LearningModel
Base class of a predictive model used in ChronoEpilogi.
Notes
This class is a template that can be used to create custom models. ChronoEpilogi expects properly implemented subclass of LearningModel.
The base class does not distinguish between one-level column index and two-levels column index. A subclass model may handle only one of these data format. See data format documentation for precisions.
__init__(config: dict, target: str) -> None
Initialize a learning model.
Parameters:
| Name | Type | Description | Default |
|---|---|---|---|
config
|
dict
|
Contains the parameter settings of the model. Free for each class to define. |
required |
target
|
str
|
The name of the target. As a string for single level dataframe, a tuple of strings for two-levels dataframes. |
required |
Returns:
| Type | Description |
|---|---|
None
|
|
fit(data: pd.DataFrame) -> None
Fit the model on the provided data.
Parameters:
| Name | Type | Description | Default |
|---|---|---|---|
data
|
DataFrame
|
2D DataFrame containing the multivariate time series. The index of the DataFrame should correspond to timesteps, and the columns to covariates. The column index may have one or two levels depending on user choice. |
required |
Returns:
| Type | Description |
|---|---|
None
|
|
Notes
If the model requires a validation split, it may handle it internally. The method may save the fitted model in self.model The method MUST save the data used to train the model in self.data.

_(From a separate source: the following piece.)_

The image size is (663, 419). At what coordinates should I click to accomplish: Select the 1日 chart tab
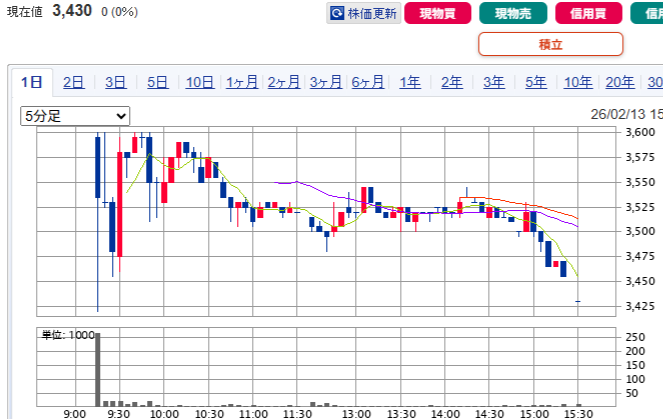pyautogui.click(x=32, y=83)
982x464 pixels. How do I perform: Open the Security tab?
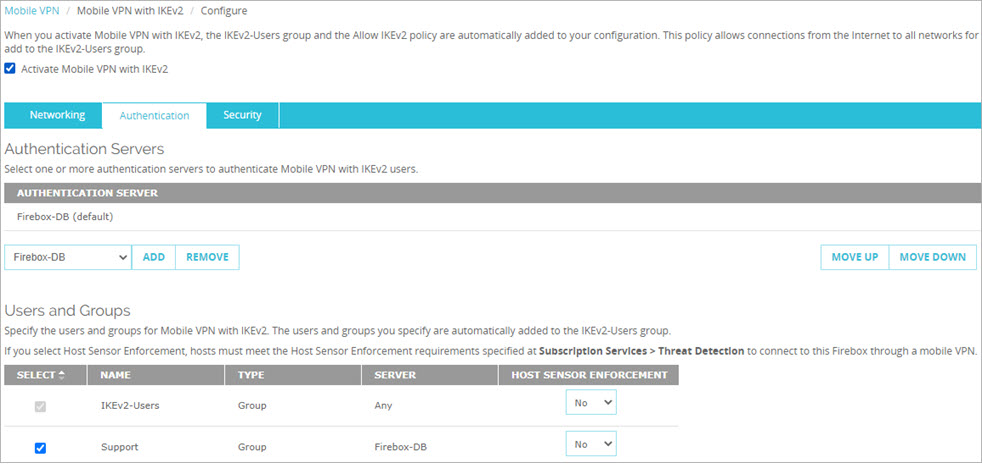coord(242,115)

fittedvalues(data: None | pd.DataFrame = None) -> pd.Series
Produces the predicted values.
Parameters:
| Name | Type | Description | Default |
|---|---|---|---|
data
|
None | DataFrame
|
The data used for prediction. It must have the same columns as the data passed to fit. If None is passed, the training data should be used to compute the predictions. |
None
|
Returns:
| Name | Type | Description |
|---|---|---|
fittedvalues |
Series
|
1D series with index aligned on the original data, containing the predictions. |
Notes
Would correspond to a .predict operation in other libraries.
has_too_many_parameters(ratio: float) -> bool
(Legacy) Flag specifying whether the model is too large to be trained.
Parameters:
| Name | Type | Description | Default |
|---|---|---|---|
ratio
|
float
|
Originally, the ratio (sample size)/(number of parameters) that should be minimally respected. |
required |
Returns:
| Name | Type | Description |
|---|---|---|
flag |
bool
|
True if the model is too large for the available data. False otherwise. |
Notes
Legacy method from linear model applications. Originally, it was used to prevent models from being fitted on datasets with too low sample size compared to number of model parameters. May return False constantly if this is no concern for the present model.
residuals(data: None | pd.DataFrame = None) -> pd.DataFrame
Compute modeling residuals.
Parameters:
| Name | Type | Description | Default |
|---|---|---|---|
data
|
None | DataFrame
|
The data used for prediction. It must have the same columns as the data passed to fit. If None is passed, the training data should be used. |
None
|
Returns:
| Name | Type | Description |
|---|---|---|
residuals_df |
DataFrame
|
DataFrame with a single column named after the target TS. The index must correspond to the index of the fitted values. |
Notes
Examples:
>>> class NewLearningModel(LearningModel):
... def fittedvalues(self,data=None):
... return data[self.target].iloc[100:] # dummy
>>> data = pd.DataFrame(np.ones((101,12)))
>>> data.columns = pd.MultiIndex.from_product([[1,2,3],[1,2,3,4]])
>>> model = NewLearningModel({},(1,1))
>>> model.residuals(data)
1
1
100 0.0
With a single level of columns:
stopping_metric(previous_model: LearningModel, method: str = '') -> float
Metric by which model equivalence is tested.
Parameters:
| Name | Type | Description | Default |
|---|---|---|---|
previous_model
|
LearningModel
|
An instance of the same model class, containing a model fitted on data with a subset of the covariates of the current model. |
required |
method
|
str
|
Optional parameter that specifies the method by which to obtain the metric, if several such methods are implemented. |
''
|
Returns:
| Name | Type | Description |
|---|---|---|
metric |
float
|
The metric of model equivalence. |
Notes
The returned metric will be compared to the threshold provided to the ChronoEpilogi algorithm. If the metric is higher than the threshold, we consider the models equivalent. If the metric is lower than the threshold, we consider the current model more powerful than the previous model.